2013-11-06T19:59:14.961

A full, standard ISO8601 date parser, as is already provided with JVMs, to replace the ad-hoc parsing currently used would be useful to fix these issues in general for all data sources that follow the specification.

ansell commented 5 years ago

Another example of an ISO8601 date that isn't being parsed currently is:

2018-09-19T08:50+1000

Using the standard Java-8 JVM date parser should fix all of the cases where the date is actually valid and then other corner cases where there are slight deviations from the specification can be identified and parsed separately.

ansell commented 5 years ago

Instead of using an actual ISO 8601 Date parser, someone has taken the non-exhaustive list of example formats from the Darwin Core Terms specification and hardcoded support for those exact format strings using a custom parser.

Need to rewrite to support arbitrary valid formats.

djtfmartin commented 5 years ago

I think its possible the current parser pre-dates the inclusion of the better ISO parsing support in the JDK (think Java 6 or earlier). Either way, Im all for replacing it with either standard java or a separate dedicated OS library. GBIF of course have their own parsing, perhaps we can just re-use this.

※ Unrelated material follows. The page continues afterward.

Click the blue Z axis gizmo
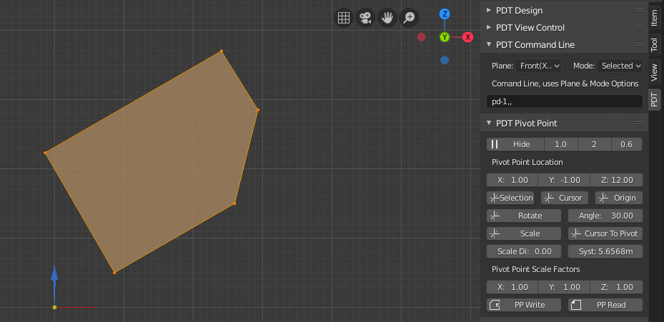The image size is (664, 322). [445, 14]
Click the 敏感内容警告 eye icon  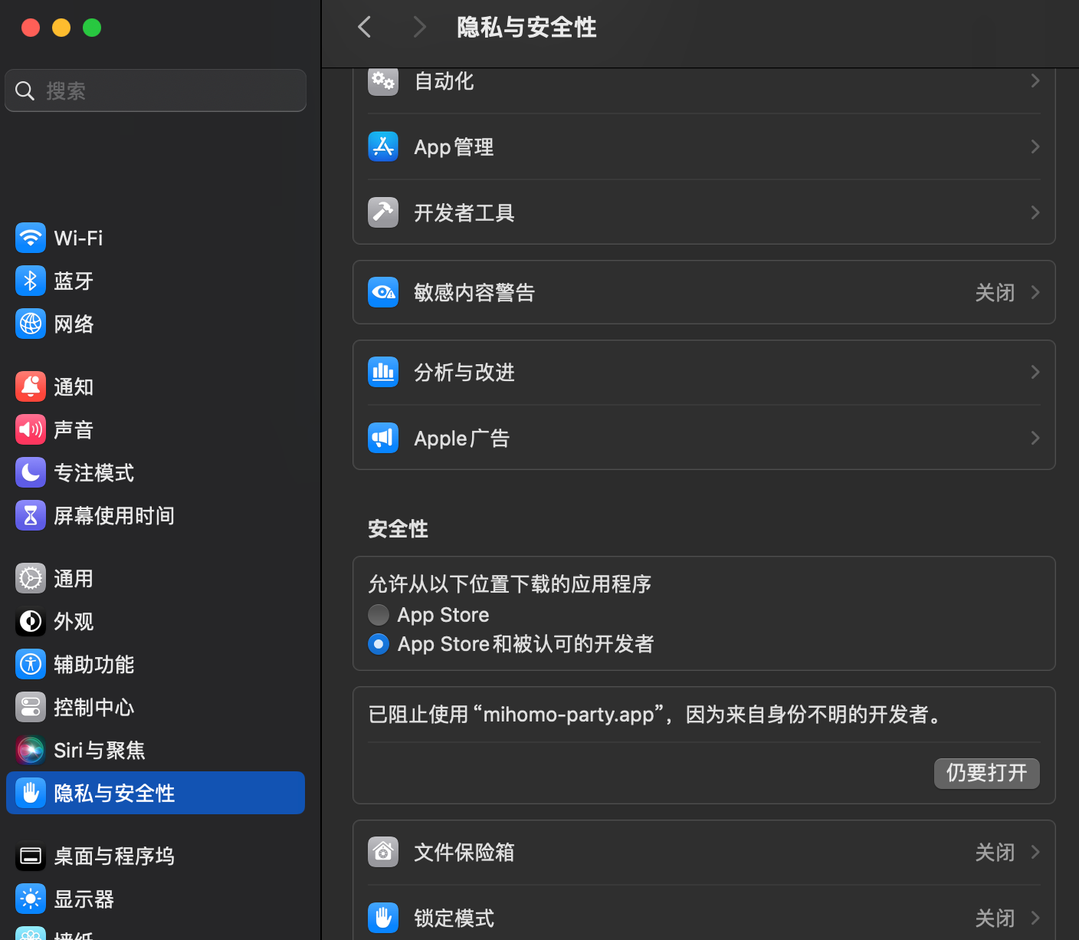[383, 292]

Mesibov commented 5 years ago

"GBIF of course have their own parsing, perhaps we can just re-use this."

Umm...

"Losses of date information were common and evidently due to process- ing rules written to deal with various date formats. In the modified field in the NZAC dataset, for example, GBIF successfully parsed 4765 entries in YYYY- MM-DDTHH:MM:SS+12:00 format, but deleted 97,327 entries in YYYY-MM- DDTHH:MM:SS.sss+12:00 format (95% data loss). This failure may explain why GBIF did not delete the earlier versions of the 1186 duplicated records (see Methods), as both the earlier and later versions of these records have modified entries in YYYY- MM-DDTHH:MM:SS.sss+12:00 format."

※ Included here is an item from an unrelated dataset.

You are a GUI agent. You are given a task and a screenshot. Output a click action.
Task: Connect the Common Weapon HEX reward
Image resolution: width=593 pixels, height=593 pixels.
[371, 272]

https://doi.org/10.3897/zookeys.751.24791

ansell commented 5 years ago

There is a pull request for this at https://github.com/AtlasOfLivingAustralia/biocache-store/pull/290 I added regression tests for cases that were allowed for previously in code but didn't have tests, and added tests the two ISO date forms that were issues in my two recent data resource loads.